First, the HeatRisk Forecast Tool, developed by both CDC and NOAA, provides a seven-day heat forecast nationwide that tells you when temperatures may reach levels that could harm your health. Second, CDC’s HeatRisk Dashboard, a consumer-friendly product, integrates the HeatRisk Forecast Tool data with other information, including details on local air quality, to inform the public on how best to protect themselves when outdoor temperatures are high and could impact their health. Third, newly developed CDC clinical guidance helps clinicians keep at-risk individuals safe when temperatures rise.

“Heat can impact our health, but heat-related illness and death are preventable,” said CDC Director Mandy Cohen, M.D., M.P.H. “We are releasing new heat and health tools and guidance to help people take simple steps to stay safe in the heat.”

More than two-thirds of all Americans were under heat alerts in 2023. Heat events are becoming more frequent and intense. A recent report from CDC found that daily emergency department visits because of heat-related illness in 2023 peaked in several regions over the warm-season months and, in those regions, remained exceedingly high for an extended duration. Heat can be especially dangerous for people with underlying health conditions.

HeatRisk Forecast Tool

CDC worked with NOAA’s NWS on the HeatRisk Forecast Tool, which is designed for public health audiences, including state and local health officials. The methodology created by CDC and NWS identifies health and temperature data to deliver a seven-day outlook for hot weather. The tool uses a five-level scale to indicate how risky the heat level is in a specific area. Each level uses a color and number to represent risks from heat exposure. Thresholds associated with health impacts are identified based on relationships between temperature and mortality using CDC-based data assets at the local-level. The tool then accounts for unique relationship differences between heat and health for a specific location, in different geographic areas, and at different times of year.
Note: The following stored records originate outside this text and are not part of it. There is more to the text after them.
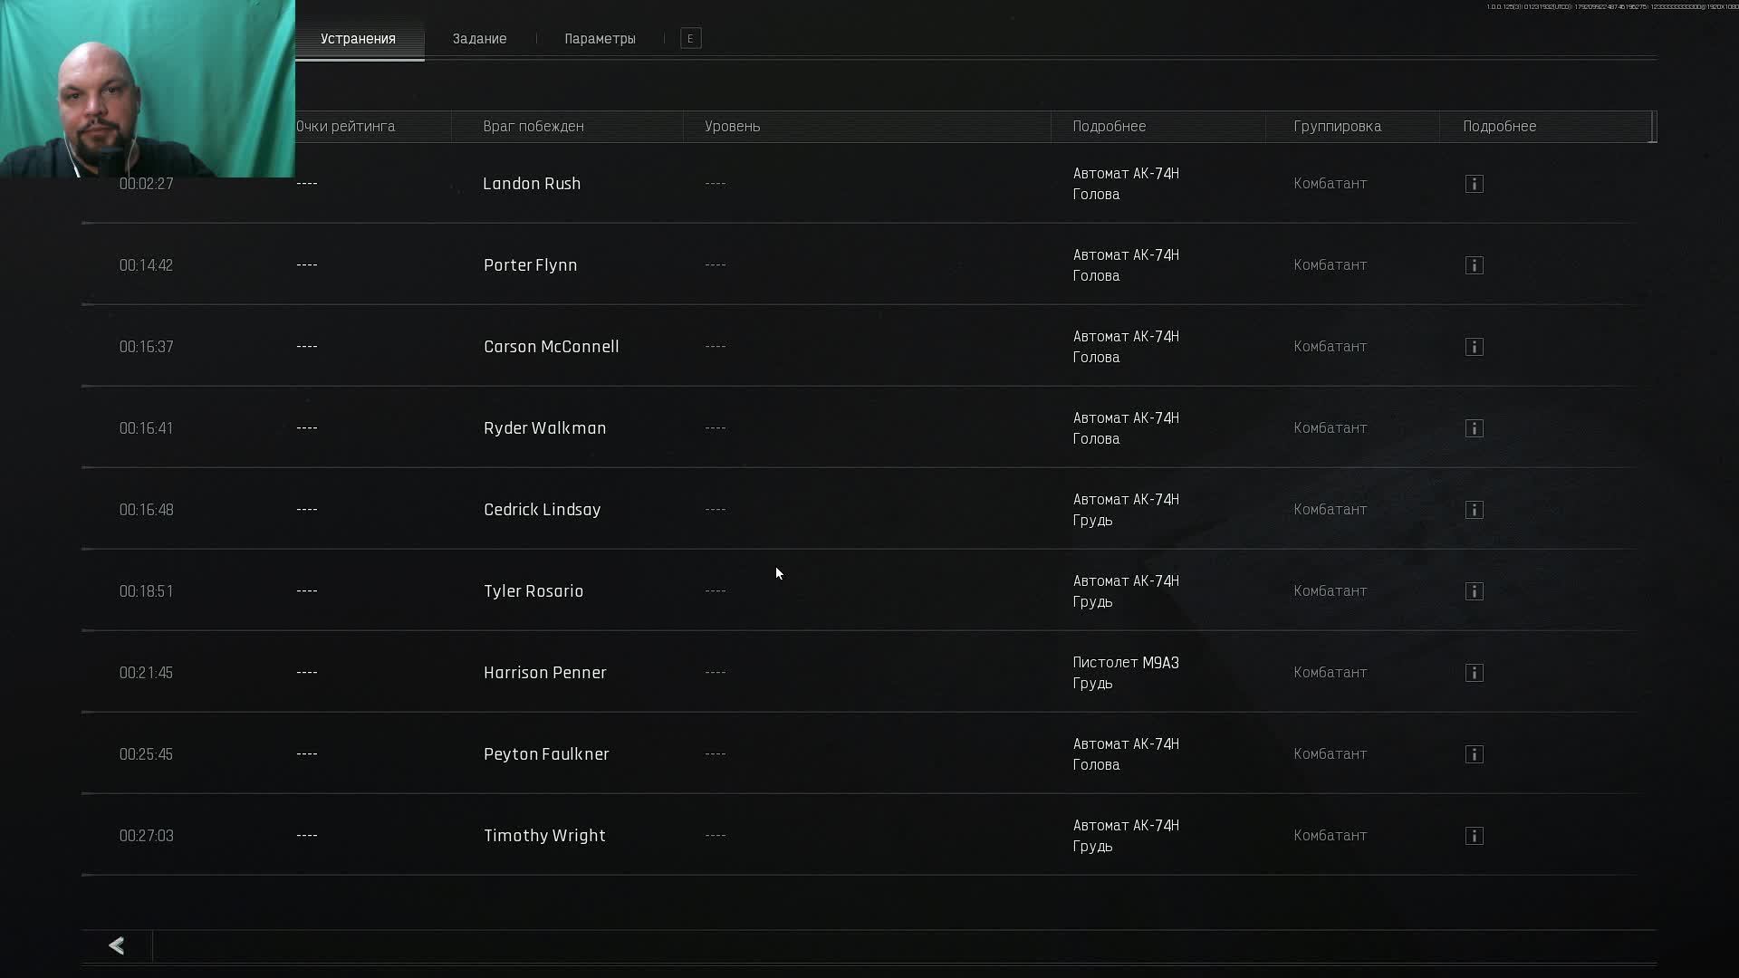The image size is (1739, 978).
Task: Switch to the Задание tab
Action: point(479,39)
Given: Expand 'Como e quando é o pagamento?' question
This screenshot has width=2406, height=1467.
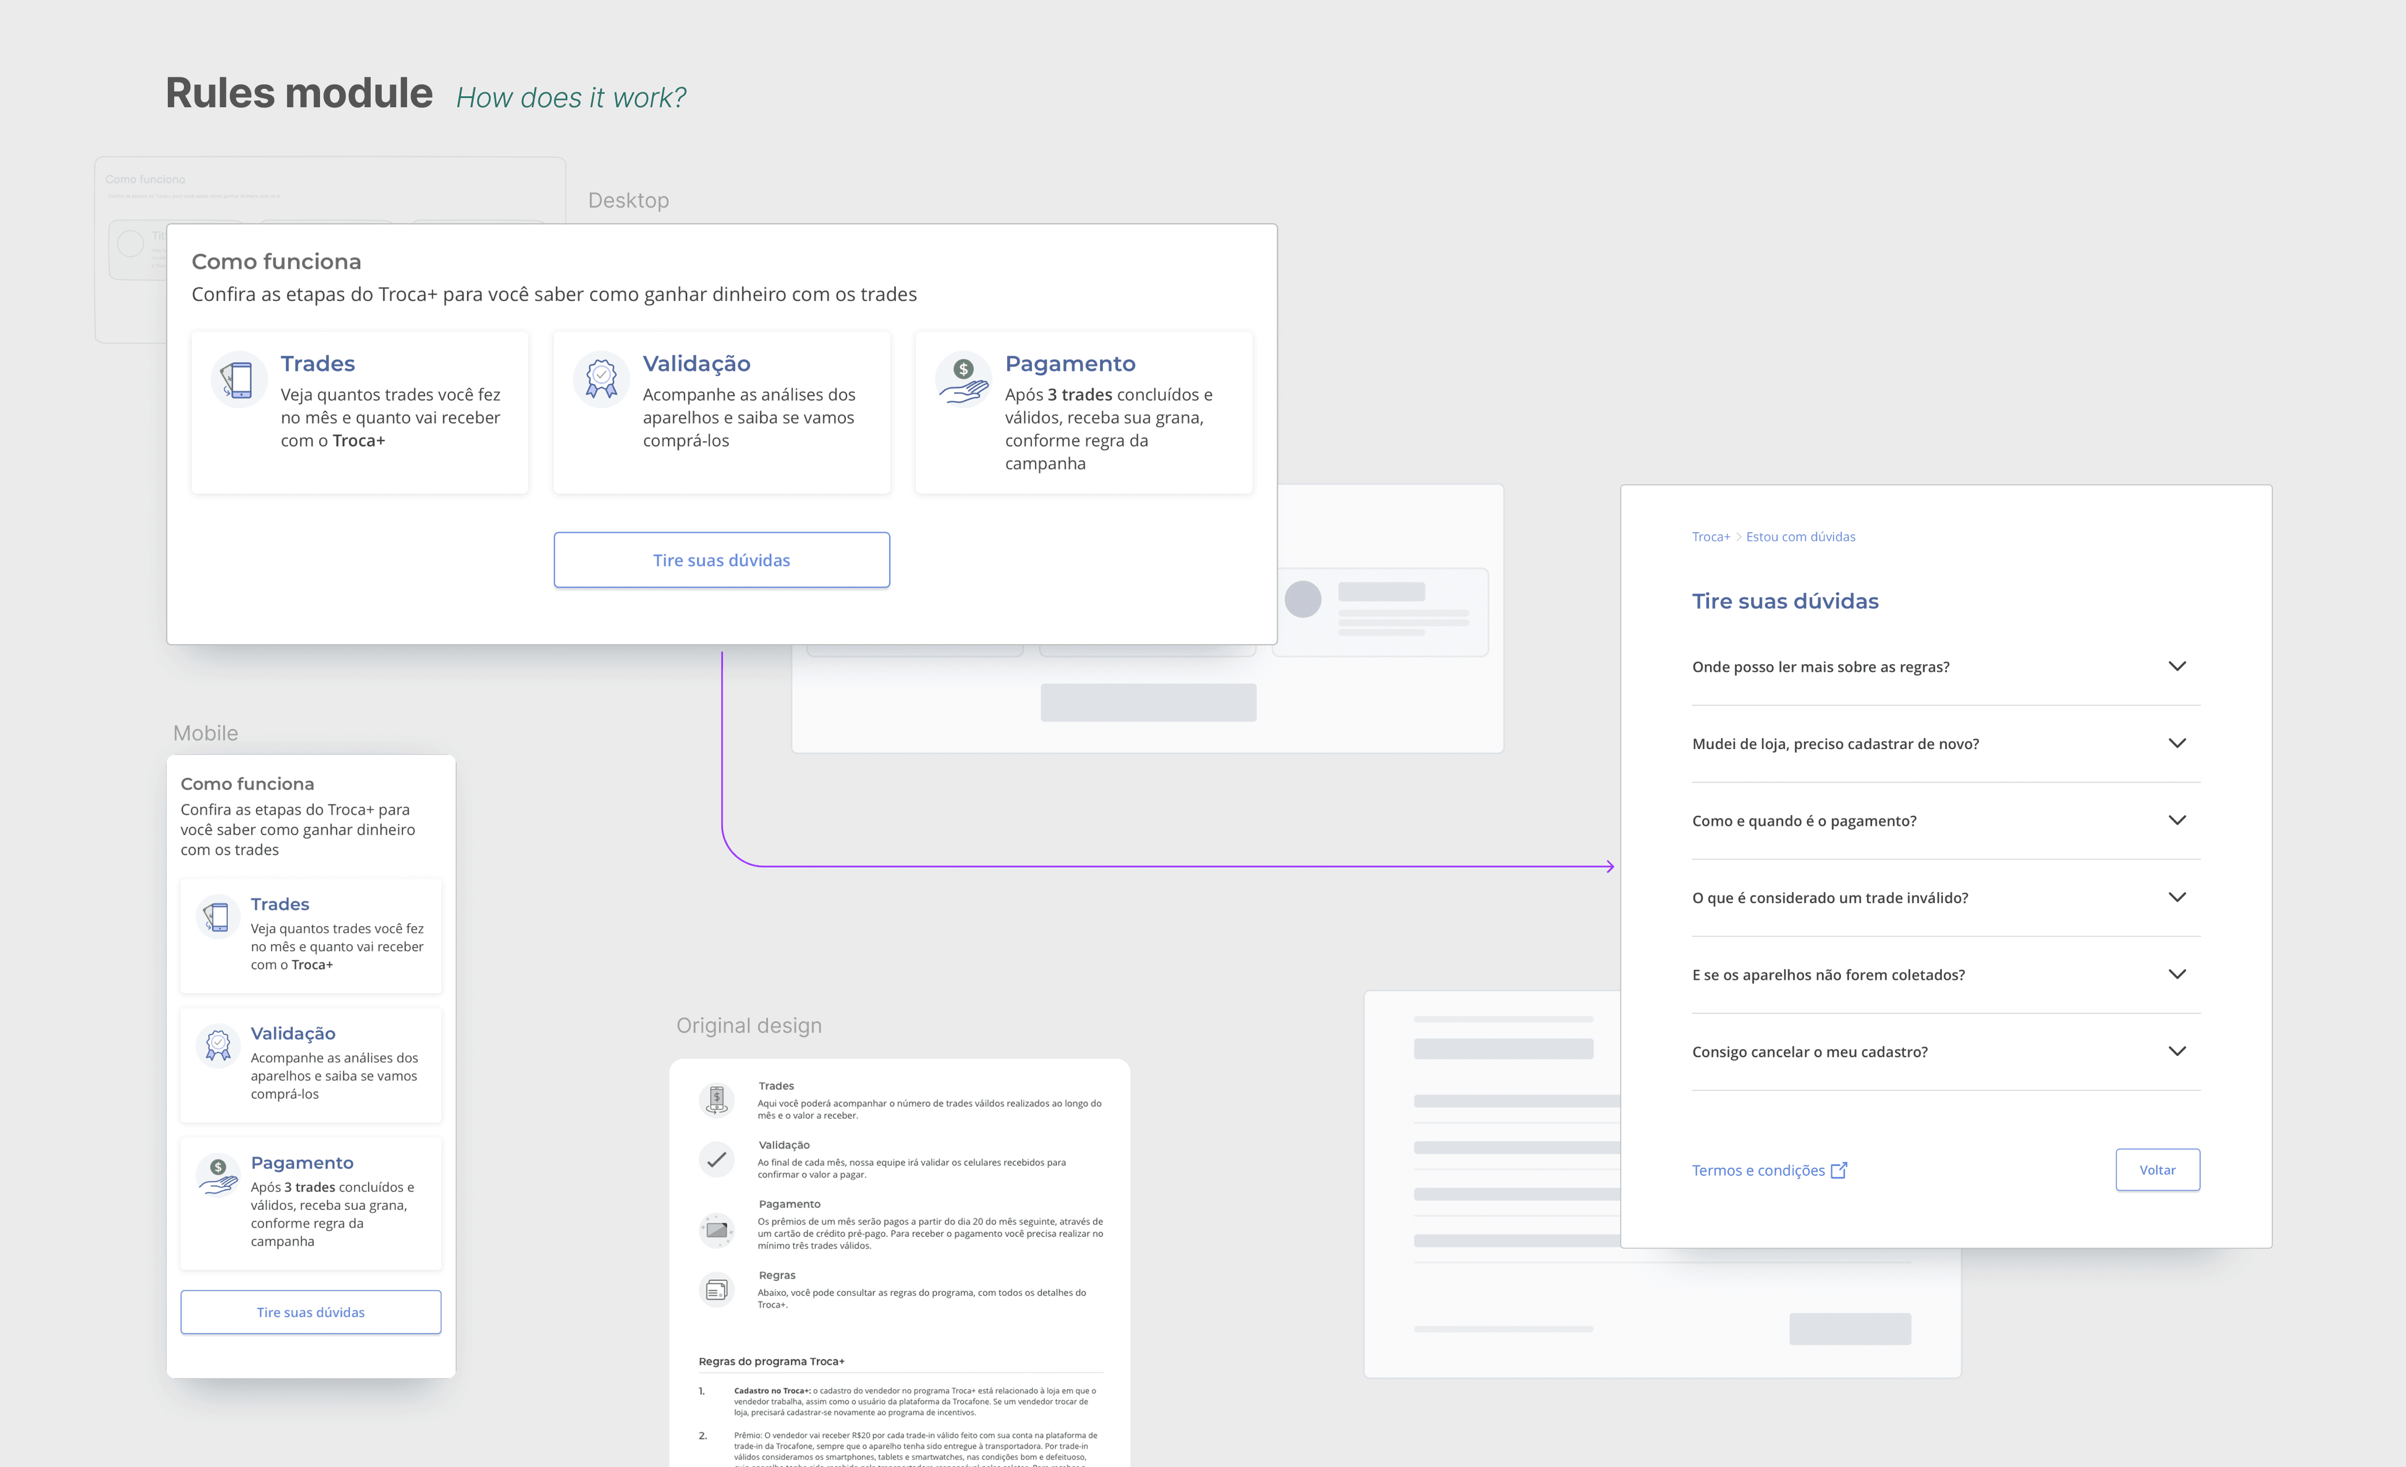Looking at the screenshot, I should pyautogui.click(x=2177, y=820).
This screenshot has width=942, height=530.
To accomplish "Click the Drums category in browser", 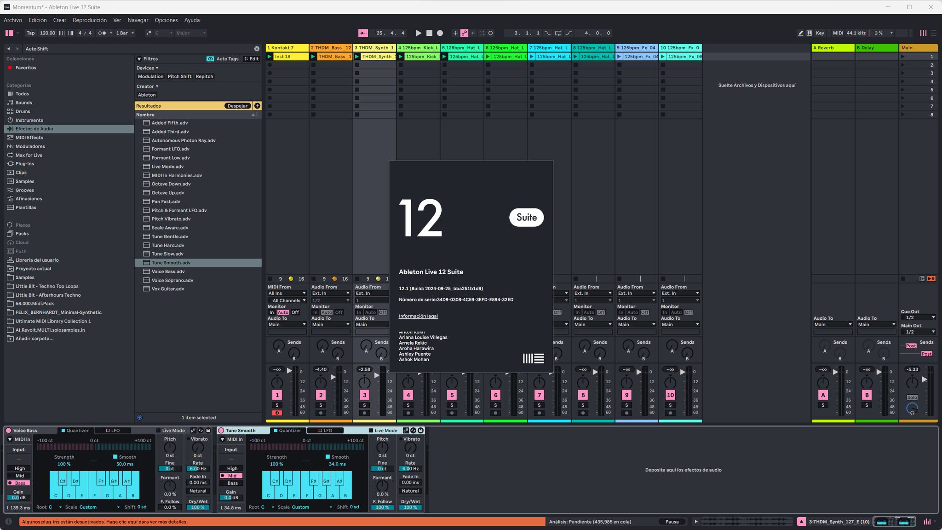I will coord(23,111).

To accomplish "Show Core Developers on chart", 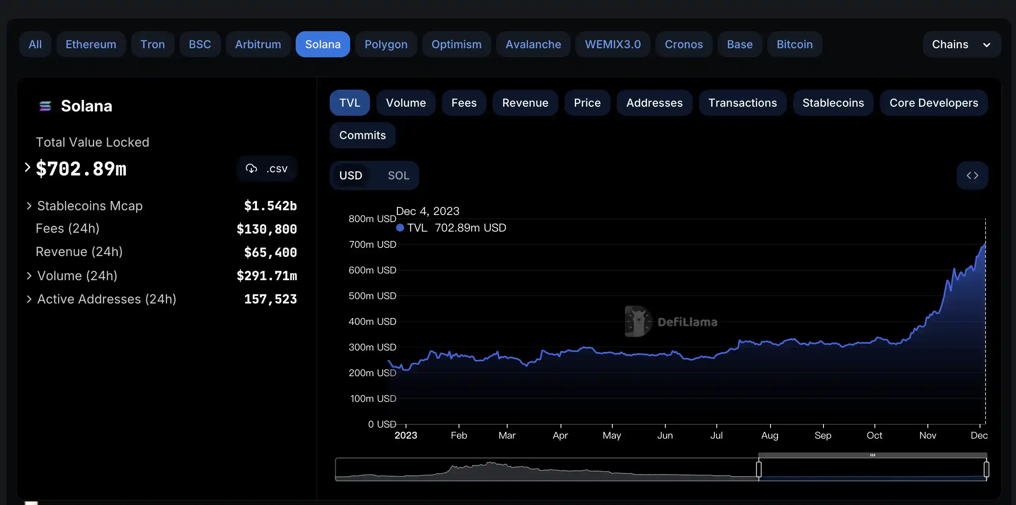I will pos(933,103).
This tool can help jurisdictions in planning their actions to extreme heat forecasts, by, among other activities, implementing their respective Heat Response Plans.

HeatRisk Dashboard

CDC’s HeatRisk Dashboard is designed for the general public. It allows people to access important heat and health information in an easy-to-use, intuitive, mobile-friendly interface. Pulling in data from the HeatRisk Forecast Tool, in the Dashboard people can enter their zip code and get personalized heat forecast information for their location alongside protective actions to take. The HeatRisk Dashboard is further supported by the U.S. Environmental Protection Agency’s AIR NOW Air Quality Index, which provides information on local air quality, specifically the presence of pollutants in the air. The Dashboard provides important heat and health information right alongside CDC’s new clinical guidance materials for people at higher risk from heat-related health effects who may need to take more protective actions.

CDC’s new clinical guidance

CDC’s clinical guidance helps health care providers speak with their patients about heat and reduce the risk of negative health impacts due to heat exposure. Heat-related deaths and illness are preventable, and CDC recommends clinicians talk to their patients about how to stay safe where they live, learn, work, and play when it’s hot. If the HeatRisk in a patient’s location is “moderate” for example, then a clinician can reference the CDC guidance for condition-specific heat action plans that contain steps to help keep the patient safe. The heat action plans are tailored to each patient’s unique circumstances.

Even though heat can impact anyone’s physical and mental health, children with asthma, pregnant women, and people with cardiovascular disease, among other groups, may be more sensitive. That is why CDC’s clinical guidance focuses on some of the people who may be more sensitive to heat and poor air quality. CDC experts in asthma, cardiovascular disease, and pregnancy worked together to create the guidance.